Thank you, but in order to do the above I must first apply the steps 1 and 2 below:
Correct?
Also in the "Part 4" (the link you shared), I see the COPY is used without passing "kafka_conf" param into it, and that's my main question. is it either setting up the SSL variables following "part1, part2, part4" or passing the "kafka_conf" param?
Additionally, I want to execute this COPY command periodically using a cronjob, is it doable? or should I use the scheduler in this case?
Thank you,
correct certificates are already set on Kafka Cluster. So the way to go for me is using SASL_SSL and as shown in the COPY command below:
but if I get you well, I need to set the UD session parameters every time I need to run the above COPY?
meaning I should get the CA details from the kafka cluster and the below should be set:
but is it required everytime ? or is there a way to set it once?
also what's confusing is that I can access the above kafka cluster from my local machine using
where client-ni.config contains
so why is it possible from console but not from vertica
Yes, you will need to set the session parameters with every session where you will call one of the Kafka UDX (KafkaSource...).
kafka-console-consumer.sh is a java based Kafka client.
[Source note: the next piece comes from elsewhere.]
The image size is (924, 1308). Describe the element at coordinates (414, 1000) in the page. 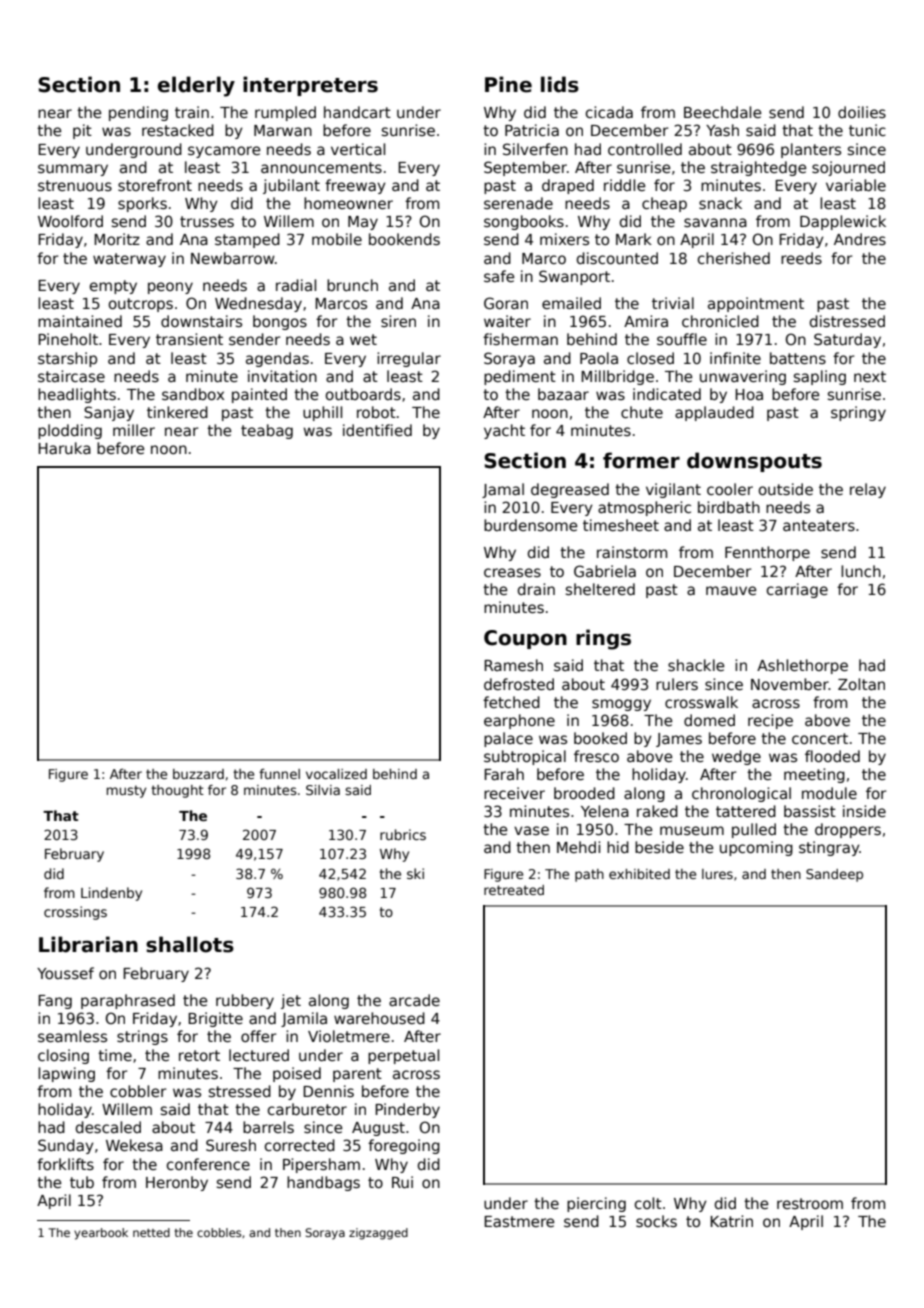

I see `arcade` at that location.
Vertica is using a C++ library librdkafka and ships the /opt/vertica/packages/kafka/bin/kafkacat CLI. It's generally better to use that client to test connectivity, settings....
Note that SSL configuration in the Vertica Kafka Integration has been simplified in 11.0
https://www.vertica.com/docs/11.0.x/HTML/Content/Authoring/NewFeatures/11.0/11.0.0/IntegrationKafka.htm?
Thank you for your support,
but one thing is still not clear for me, I had the impression that SASL is an abstraction layer where I won't have to do the manual work. so why are we passing the below kafka_conf:
if we also have to set the UD Session Parameters every time we execute this COPY from kafka?
what am I missing? thanks,
It's a bit confusing but let me try to explain it .
If you set only the UD Session parameters , Vertica will essentially set the kafka security.protocol to SSL and pass CA, cert.... as required for that protocol.
If you want to use SASL_SSL instead and with the same CA, cert..., , you need to overwrite that via setting the property in kafka_conf.
Alright, now it's clear thank you very much. So after we set the kafka_Enable_ssl to 1, I need to override it in kafka_conf to use SASL_SSL. and in case I'm not using vertica 11 then I also need to set the additional params, otherwise, only
kafka_Enable_SSL
kafka_SSL_CA
should be enough, right?
I will try the above and let you know thanks.
I am also facing the same issue now...I have chain certificate, in kafka_SSL_CA paramter what to be set? intermediate ca or ca?
Re: question about chain certificate, in recent versions of Vertica, it's possible to pass a bundle in the kafka_SSL_CA UDX session parameter (in your case intermediate ca + ca). If you open a support ticket, we can look more specifically at your particular setup.
we are using 9.3.1, how the CA certs to be passed? Both CA and intermediate CA in kafka_SSL_CA parameter? As here the authentication mechanism is SASL_SSL should I set Enable_SSL = 1? what are all the SSL parameter to be configured?
9.3.1-12 is the hotfix where we enabled CA bundles in the kafka_SSL_CA parameter (see release notes). If you want to enable SASL_SSL you will also need to set the UDX Session Paramter Enable_SSL to 1. As mentioned, if you open a ticket, we can look at your particular setup.